Microsoft entered into a multi-year $9.7 billion contract for AI cloud capacity with IREN, announced on November 3, 2025, which boosted IREN’s share price. The move validates an energy provider that pivoted from Bitcoin mining to specialized GPU services for AI. It matters for investors, infrastructure operators and compliance teams due to its combination of power consumption, capex and large-scale corporate contracts.
IREN has doubled its GPU fleet to 23,000 units and reports $674 million invested in NVIDIA and AMD accelerators, according to the company. The deal with Microsoft is seen as external validation of that operating capacity.
In Q2 FY25 IREN recorded Bitcoin mining revenue of $113.5 million and a profit of $18.9 million; the company reported $501 million in total revenue in FY2025 and $269.7 million of EBITDA, according to its financial report.
IREN has indicated an ARR target above $500 million for the first quarter of 2026, which will shape perceptions of the model’s sustainability. Analysts have reacted with mostly positive recommendations and price targets ranging between $16.86 and $30.38, based on the available summary.

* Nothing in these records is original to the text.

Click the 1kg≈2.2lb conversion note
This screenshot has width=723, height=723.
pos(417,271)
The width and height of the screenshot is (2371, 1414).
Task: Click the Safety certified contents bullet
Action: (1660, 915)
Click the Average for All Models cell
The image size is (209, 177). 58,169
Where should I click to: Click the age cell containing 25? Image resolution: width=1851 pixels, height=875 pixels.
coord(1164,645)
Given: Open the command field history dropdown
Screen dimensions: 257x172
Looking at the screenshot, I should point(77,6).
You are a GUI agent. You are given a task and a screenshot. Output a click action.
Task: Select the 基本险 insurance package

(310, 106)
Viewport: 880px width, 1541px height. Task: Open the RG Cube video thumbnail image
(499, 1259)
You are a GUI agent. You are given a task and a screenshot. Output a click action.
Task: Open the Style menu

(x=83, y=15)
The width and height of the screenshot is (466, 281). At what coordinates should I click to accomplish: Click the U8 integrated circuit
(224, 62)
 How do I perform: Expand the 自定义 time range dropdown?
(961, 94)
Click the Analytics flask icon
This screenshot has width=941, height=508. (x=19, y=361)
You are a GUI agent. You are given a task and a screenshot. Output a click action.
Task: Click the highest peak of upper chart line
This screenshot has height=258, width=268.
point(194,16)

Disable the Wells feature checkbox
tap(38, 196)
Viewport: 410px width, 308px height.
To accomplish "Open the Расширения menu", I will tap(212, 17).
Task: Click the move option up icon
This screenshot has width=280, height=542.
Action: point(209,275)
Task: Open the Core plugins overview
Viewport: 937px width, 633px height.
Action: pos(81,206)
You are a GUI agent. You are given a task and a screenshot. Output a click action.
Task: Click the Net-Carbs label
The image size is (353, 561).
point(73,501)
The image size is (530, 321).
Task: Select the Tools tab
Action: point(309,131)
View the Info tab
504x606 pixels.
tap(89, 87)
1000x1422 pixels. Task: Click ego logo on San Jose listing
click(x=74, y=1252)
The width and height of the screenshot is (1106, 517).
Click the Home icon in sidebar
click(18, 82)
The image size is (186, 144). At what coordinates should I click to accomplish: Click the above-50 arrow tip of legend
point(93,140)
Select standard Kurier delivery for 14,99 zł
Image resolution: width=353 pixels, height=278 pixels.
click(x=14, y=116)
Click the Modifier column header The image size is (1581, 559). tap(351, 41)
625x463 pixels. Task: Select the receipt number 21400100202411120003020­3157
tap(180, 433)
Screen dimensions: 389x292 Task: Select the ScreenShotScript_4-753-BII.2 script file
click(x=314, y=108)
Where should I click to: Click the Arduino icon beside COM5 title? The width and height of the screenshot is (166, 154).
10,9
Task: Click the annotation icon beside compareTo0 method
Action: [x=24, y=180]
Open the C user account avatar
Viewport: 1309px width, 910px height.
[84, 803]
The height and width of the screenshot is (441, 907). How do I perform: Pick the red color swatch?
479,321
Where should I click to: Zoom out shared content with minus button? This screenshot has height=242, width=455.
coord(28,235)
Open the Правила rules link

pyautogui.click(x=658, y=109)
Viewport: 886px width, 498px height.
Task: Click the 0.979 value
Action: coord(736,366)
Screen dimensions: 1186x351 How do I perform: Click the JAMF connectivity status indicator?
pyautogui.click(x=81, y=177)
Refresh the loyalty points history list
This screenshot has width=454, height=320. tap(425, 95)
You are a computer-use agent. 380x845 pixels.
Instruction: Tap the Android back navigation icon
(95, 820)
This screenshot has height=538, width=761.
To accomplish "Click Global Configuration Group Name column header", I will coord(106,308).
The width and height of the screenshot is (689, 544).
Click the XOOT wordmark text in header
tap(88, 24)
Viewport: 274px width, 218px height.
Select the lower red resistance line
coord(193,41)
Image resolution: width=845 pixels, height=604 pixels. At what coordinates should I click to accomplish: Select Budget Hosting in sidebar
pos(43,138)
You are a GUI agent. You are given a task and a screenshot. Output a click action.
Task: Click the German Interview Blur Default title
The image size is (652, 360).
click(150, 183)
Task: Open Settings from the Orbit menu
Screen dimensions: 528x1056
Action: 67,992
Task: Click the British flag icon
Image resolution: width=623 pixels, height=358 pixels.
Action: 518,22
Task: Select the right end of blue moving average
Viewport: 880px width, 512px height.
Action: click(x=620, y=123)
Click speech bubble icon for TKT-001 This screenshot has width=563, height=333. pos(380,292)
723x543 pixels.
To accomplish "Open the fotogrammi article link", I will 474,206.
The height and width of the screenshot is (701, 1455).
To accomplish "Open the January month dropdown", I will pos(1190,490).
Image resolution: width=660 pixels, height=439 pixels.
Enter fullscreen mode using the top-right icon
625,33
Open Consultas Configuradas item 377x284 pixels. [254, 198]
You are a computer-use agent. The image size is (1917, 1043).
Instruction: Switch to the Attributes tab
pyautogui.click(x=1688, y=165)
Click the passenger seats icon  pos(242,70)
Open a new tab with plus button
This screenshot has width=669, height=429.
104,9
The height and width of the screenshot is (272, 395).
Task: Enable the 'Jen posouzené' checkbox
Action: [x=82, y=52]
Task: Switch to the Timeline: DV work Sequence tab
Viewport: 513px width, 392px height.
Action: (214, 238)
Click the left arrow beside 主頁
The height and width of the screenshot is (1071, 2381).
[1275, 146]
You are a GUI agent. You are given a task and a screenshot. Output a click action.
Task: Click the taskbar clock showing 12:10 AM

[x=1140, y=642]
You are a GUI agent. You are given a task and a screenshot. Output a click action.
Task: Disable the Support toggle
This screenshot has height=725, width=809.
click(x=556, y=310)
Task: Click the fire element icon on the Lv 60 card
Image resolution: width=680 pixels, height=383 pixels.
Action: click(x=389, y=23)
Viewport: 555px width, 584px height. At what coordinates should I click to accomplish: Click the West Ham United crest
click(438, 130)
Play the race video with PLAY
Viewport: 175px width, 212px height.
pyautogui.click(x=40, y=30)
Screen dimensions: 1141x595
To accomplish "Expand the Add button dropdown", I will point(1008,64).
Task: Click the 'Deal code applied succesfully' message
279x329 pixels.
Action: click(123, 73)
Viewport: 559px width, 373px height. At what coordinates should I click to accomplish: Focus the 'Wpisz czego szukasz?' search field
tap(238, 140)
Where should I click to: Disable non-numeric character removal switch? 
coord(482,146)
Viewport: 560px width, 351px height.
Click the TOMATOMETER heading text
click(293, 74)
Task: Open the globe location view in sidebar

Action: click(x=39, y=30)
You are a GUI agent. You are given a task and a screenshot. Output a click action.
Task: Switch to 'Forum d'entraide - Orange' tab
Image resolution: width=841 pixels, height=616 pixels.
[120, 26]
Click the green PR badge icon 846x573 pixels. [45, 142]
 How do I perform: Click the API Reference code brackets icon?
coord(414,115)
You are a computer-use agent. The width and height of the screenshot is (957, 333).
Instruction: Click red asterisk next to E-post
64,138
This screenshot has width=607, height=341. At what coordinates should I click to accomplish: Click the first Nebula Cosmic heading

AI in the cloud: context and impact
The contract accelerates the adoption of “neocloud” providers specialized in AI workloads, which offer high performance per GPU. Ongoing investment is required; IREN has issued $550 million in convertible notes and a $1 billion offering to finance growth.
Dependence on cheap power and large corporate contracts increases exposure to changes in electricity prices or AI demand. The agreement reconfigures the landscape between traditional hyperscalers and specialized GPU providers.
The next concrete milestone will be verification of the ARR in the first quarter of 2026 and the operational implementation of the Microsoft supply; those data will determine whether IREN’s transition from Bitcoin mining to providing AI capacity is financially sustainable and replicable.